What needs to be done
Look for the word "Open" in the entries and copy each line where it appears.

Given information
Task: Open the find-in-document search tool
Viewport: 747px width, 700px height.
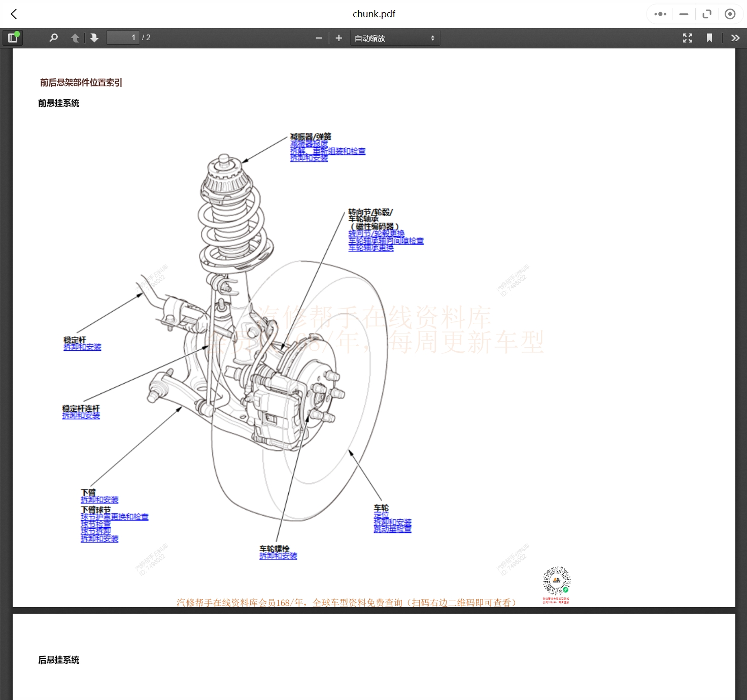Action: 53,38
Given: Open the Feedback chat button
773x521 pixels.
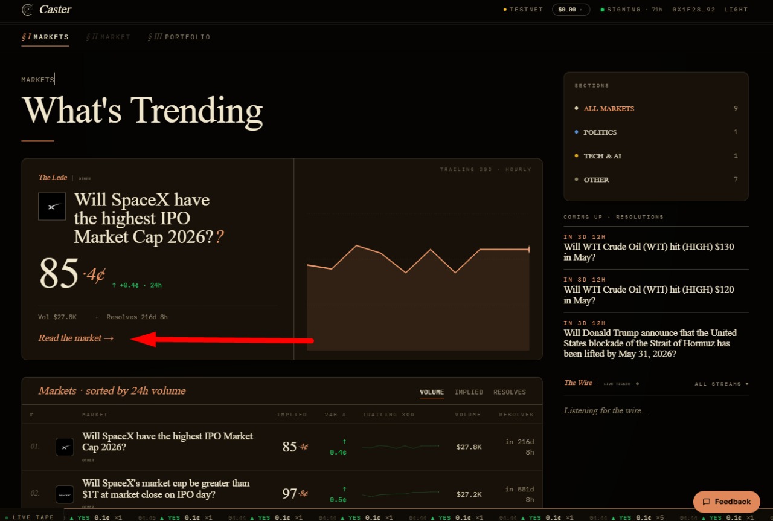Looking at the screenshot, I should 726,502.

Reply
Task: Open the find-in-document search tool
Given: Open the Feedback chat button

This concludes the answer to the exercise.